CP: On the eve of International Women’s day, I must admit this is a difficult question to answer. Unfortunately, I don’t feel things have changed much and many of the challenges faced by women musicians remain the same. If I have made any contribution in changing things, it would simply be in the choice to persist in a extremely male-dominated musical milieu, where even my guru-bhais would often tell me I was wasting my time because i was a woman and certain male musicians I’ve collaborated with have told me “no woman musician could ever kill like men” (?!) What to say to that, besides the fact that I’m not interested in killing?
MS : Tell us something about the India tour you did in 2008. What were the venues and how was it received? Who accompanied you? Give us some highlights.
CP: We had a fantastic tour Europe and in India where the Duniya Project album was released by Music Today under the title “Following in the Footsteps of Pt. Hariprasad Chaurasia”. We performed in Delhi, Kolkata, Bangalore, Mumbai, London, Dublin, Paris and Brussels, including some prestigious venues like the National Centre for the Performing Arts in Mumbai, Congo Square Jazz Festival in Kolkata, the East-West Encounter Festival in Bangalore and the Pavilion Theater in Dublin. What I found most touching was doing 3 cd launches in large music stores in India. Ordinary people just showed up not knowing what they were about to hear and were very visibly touched by the music. There was a question period with a microphone for individuals to express their impressions or ask questions. I was really touched to learn how they were moved by my music and my playing, more so than some of the feedback from “elite” audiences. We also got a very good response from the Indian press. I understood that it is easier to be acknowledged as a musician doing what they call in India, “fusion” and which I prefer to call original cross-over music, than as a full-out Hindustani classical flutist. While here in the West, we have gotten beyond the need to have Caucasians Europeans perform Western opera in order for it to be considered “authentic”, there is still a widely held belief in India that you have to be ethnically “Indian” to be able to play Indian classical music “authentically”. This attitude has had an effect on how the Western world perceives those like myself who have chosen this path.
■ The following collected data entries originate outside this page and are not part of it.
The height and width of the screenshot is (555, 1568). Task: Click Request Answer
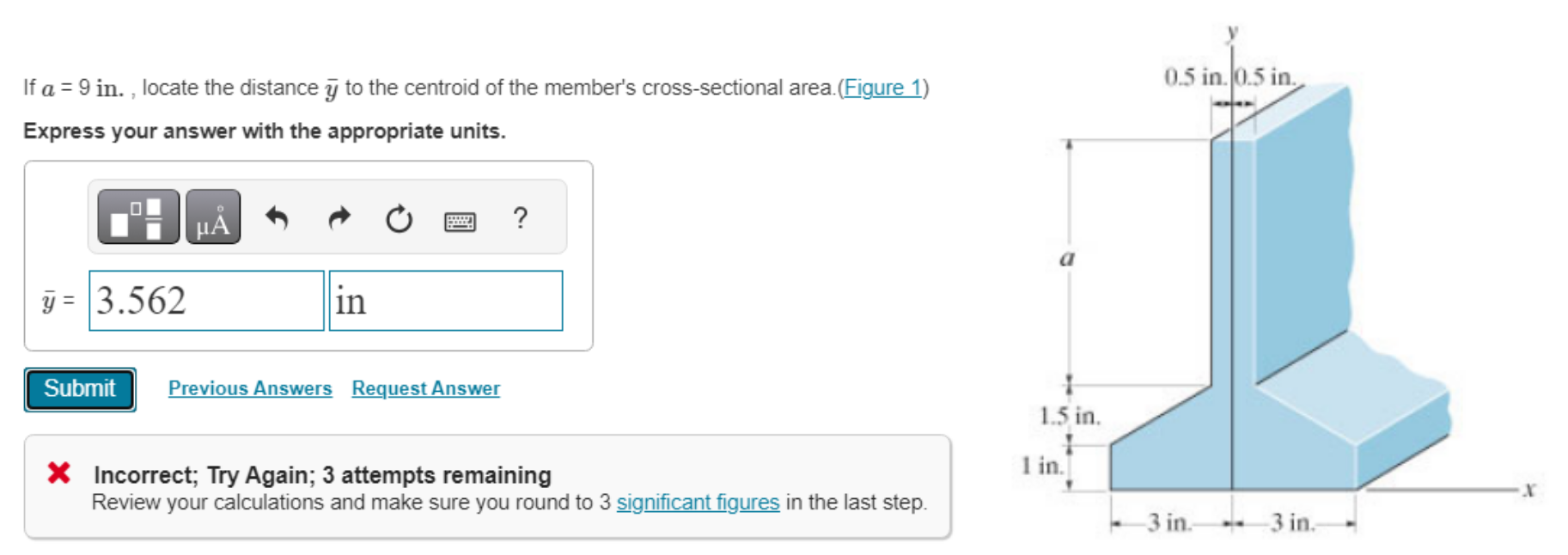(x=424, y=388)
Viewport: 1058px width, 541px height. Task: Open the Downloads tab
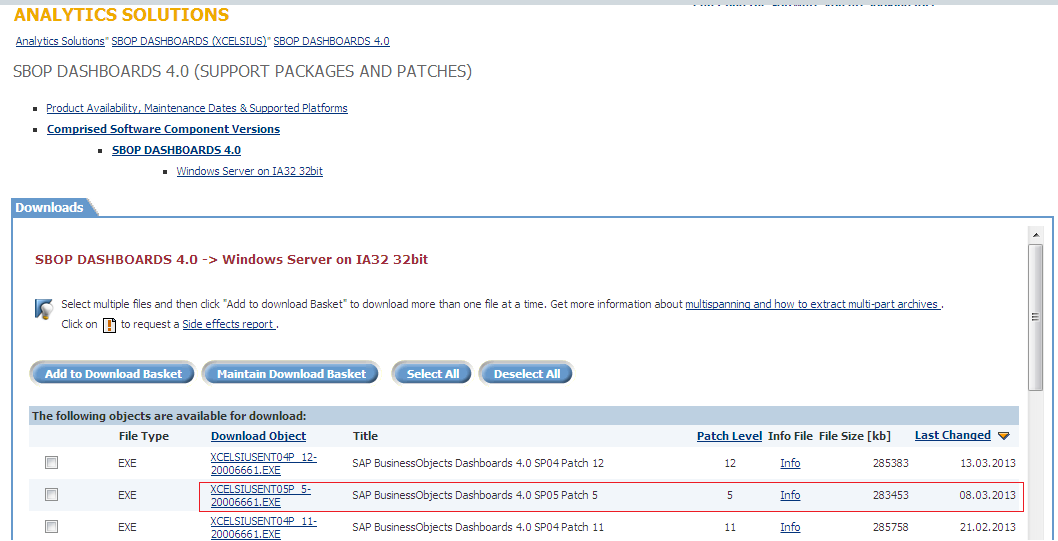[x=50, y=208]
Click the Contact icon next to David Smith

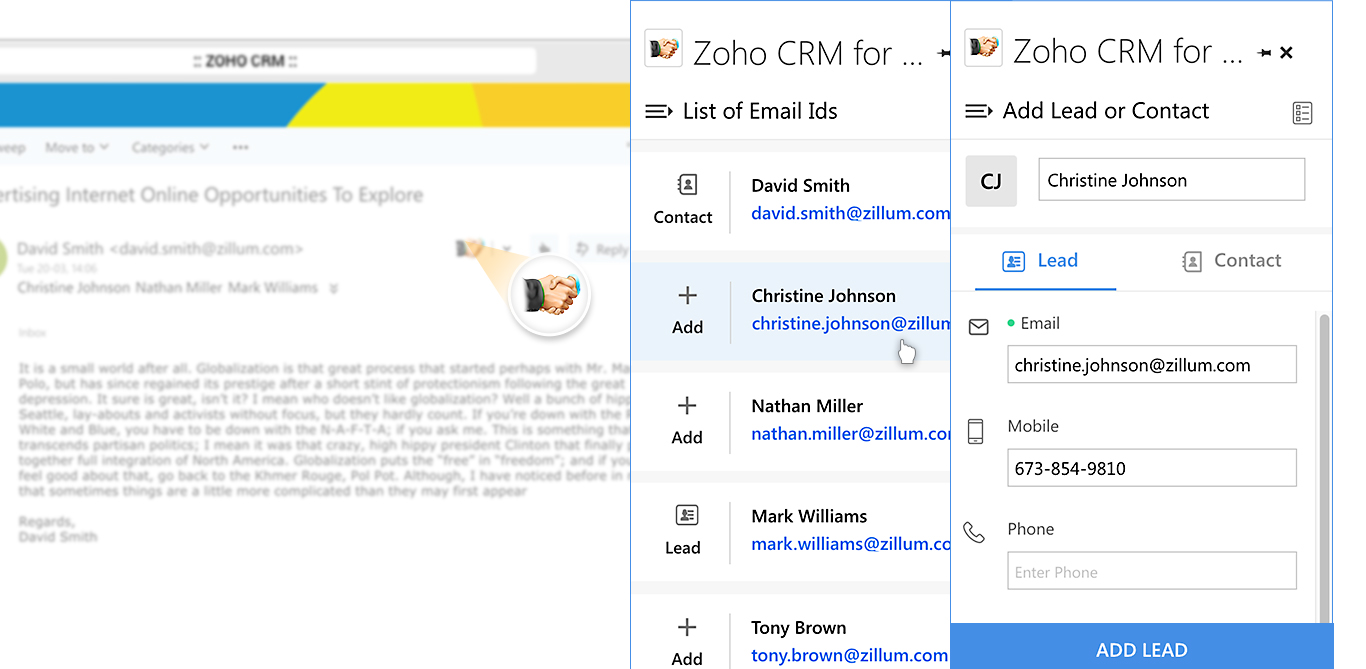coord(687,185)
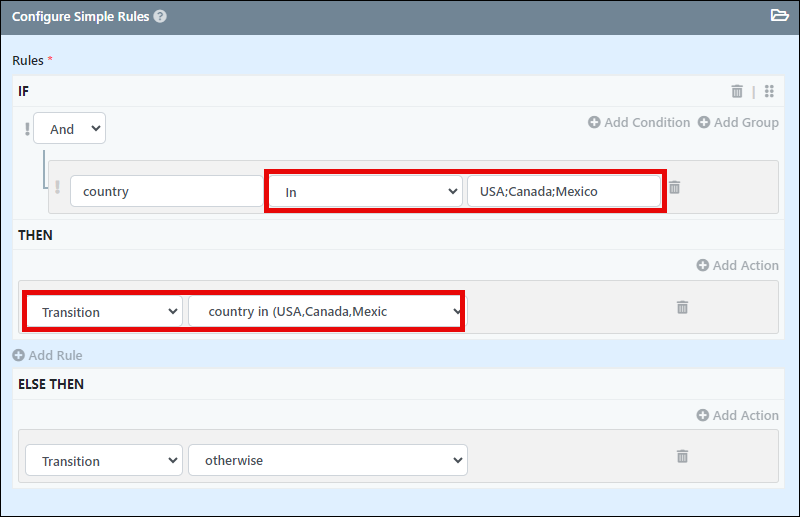Open the country in transition target dropdown
The image size is (800, 517).
[x=327, y=311]
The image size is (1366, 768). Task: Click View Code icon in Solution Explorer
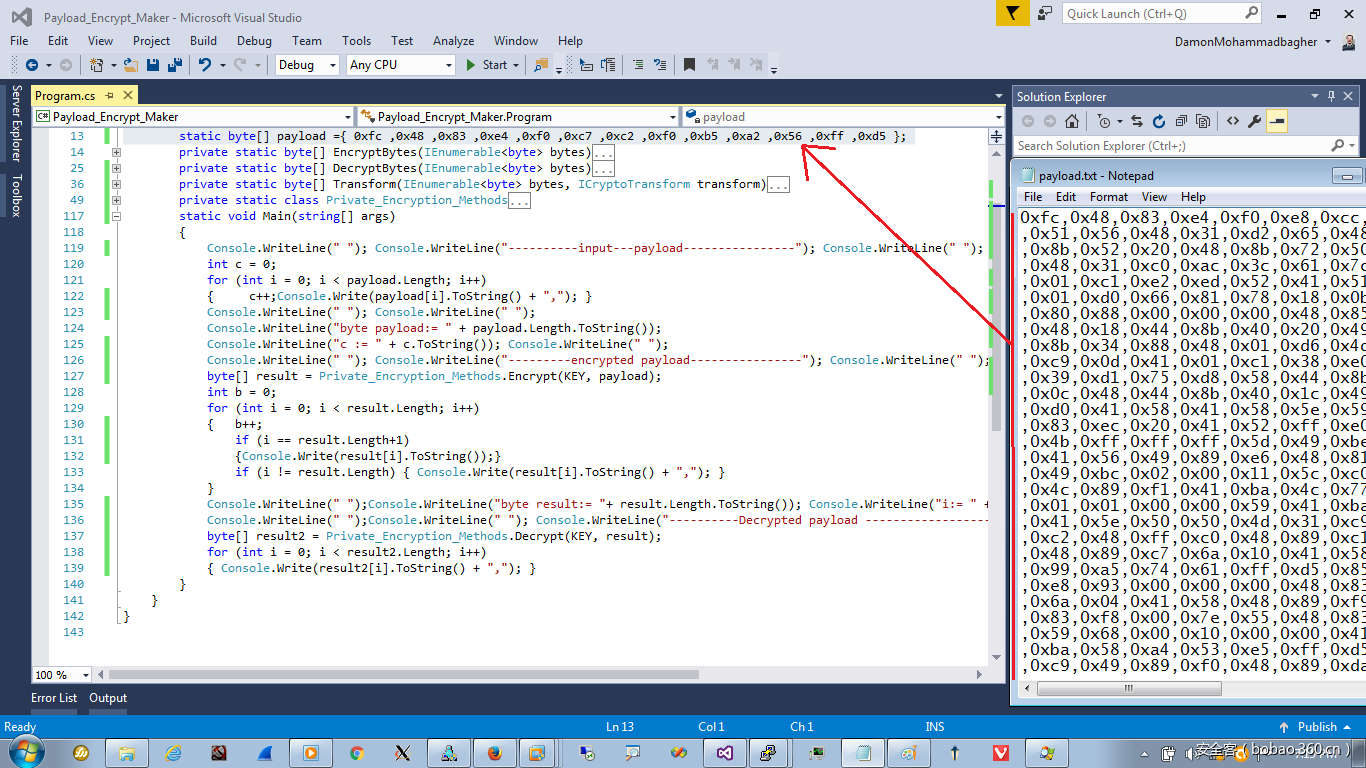click(x=1233, y=121)
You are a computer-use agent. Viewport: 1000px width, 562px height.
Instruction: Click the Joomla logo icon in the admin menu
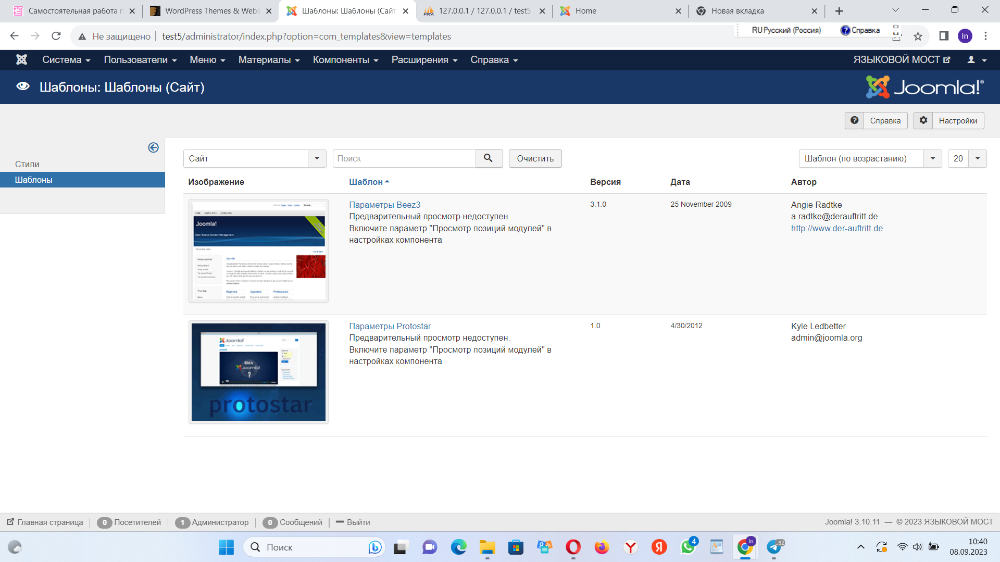pyautogui.click(x=22, y=60)
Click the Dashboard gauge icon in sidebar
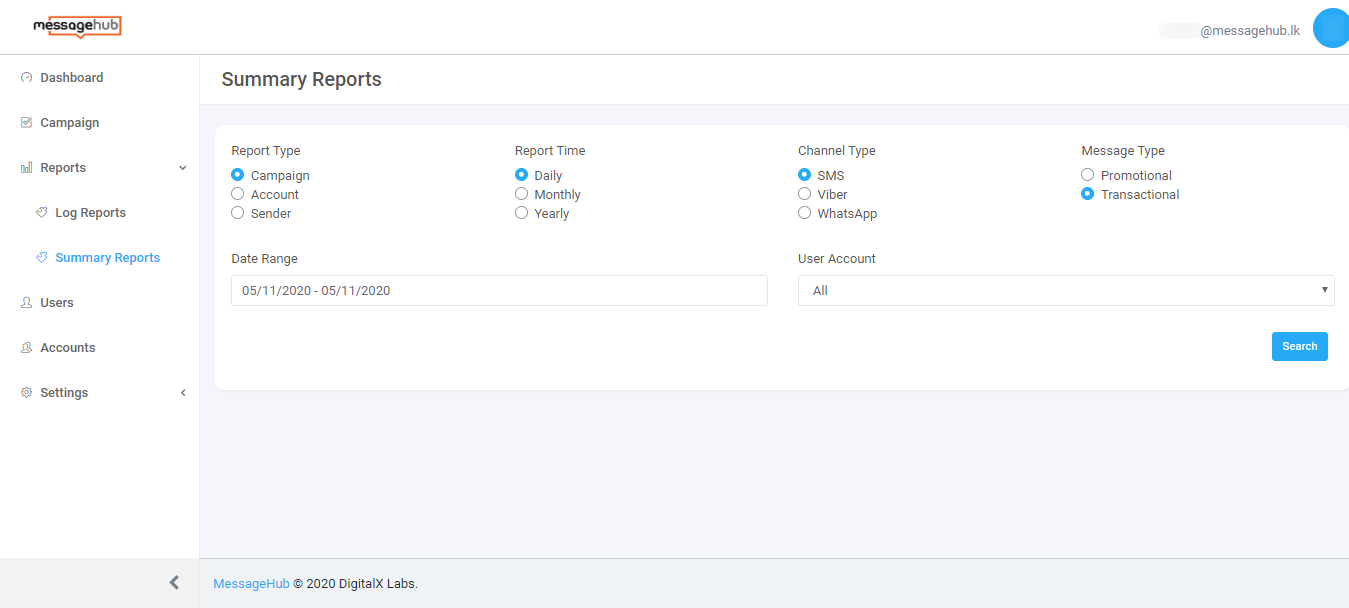Image resolution: width=1349 pixels, height=608 pixels. (27, 78)
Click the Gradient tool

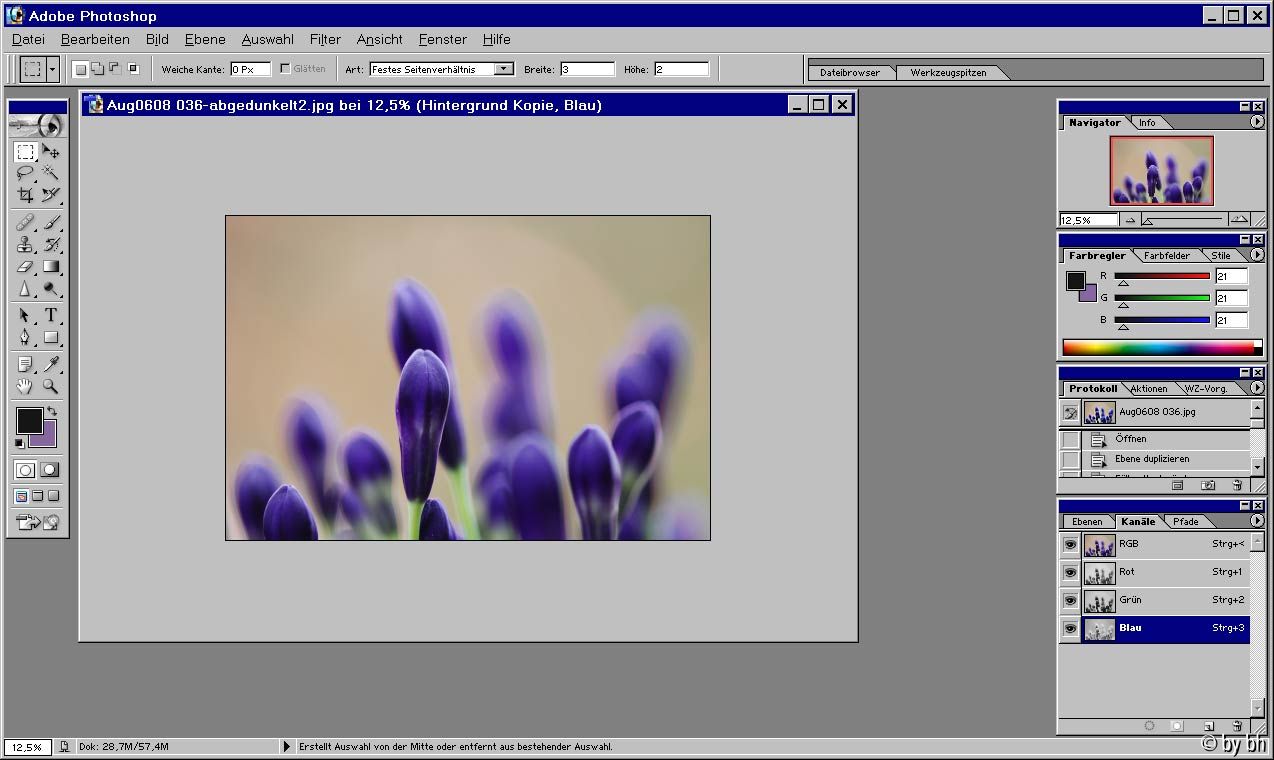pos(51,267)
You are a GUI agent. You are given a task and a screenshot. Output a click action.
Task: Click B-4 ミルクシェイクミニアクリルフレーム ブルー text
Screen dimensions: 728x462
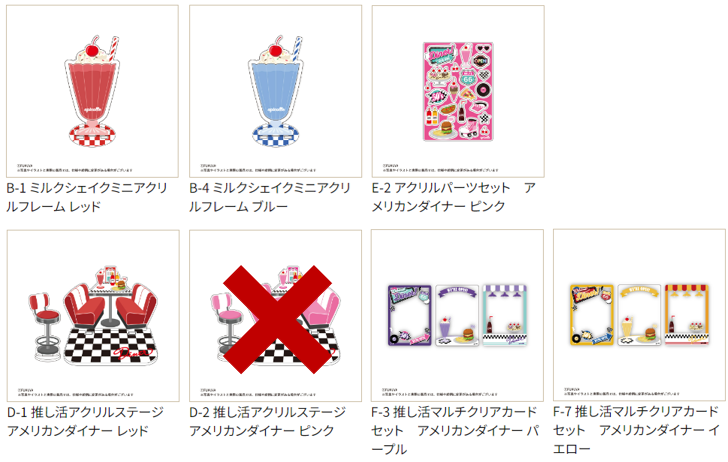click(270, 197)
MS: What is the look ahead? What plans do you have? What are you working on?
CP: I’m presently in pre-production of my third album, which will include most of the pieces from La Convergence des continents. We are also promoting this new show to eventually tour both in Canada and again internationally and will hopefully show-case it at CINARS 2010. I was brought to Morocco a couple of months ago where my career is being promoted and had some wonderful opportunities to collaborate with Moroccan musicians. I will return later this year for more collaboration and to continue working on building a festival tour there for Duniya Project in 2011. I also plan to return to Indian next winter for a few months with a Shastri fellowship to continue to study ragas with Hariprasad Chaurasia, to seek inspiration in the wealth of South Asian musical traditions and to work on new original material.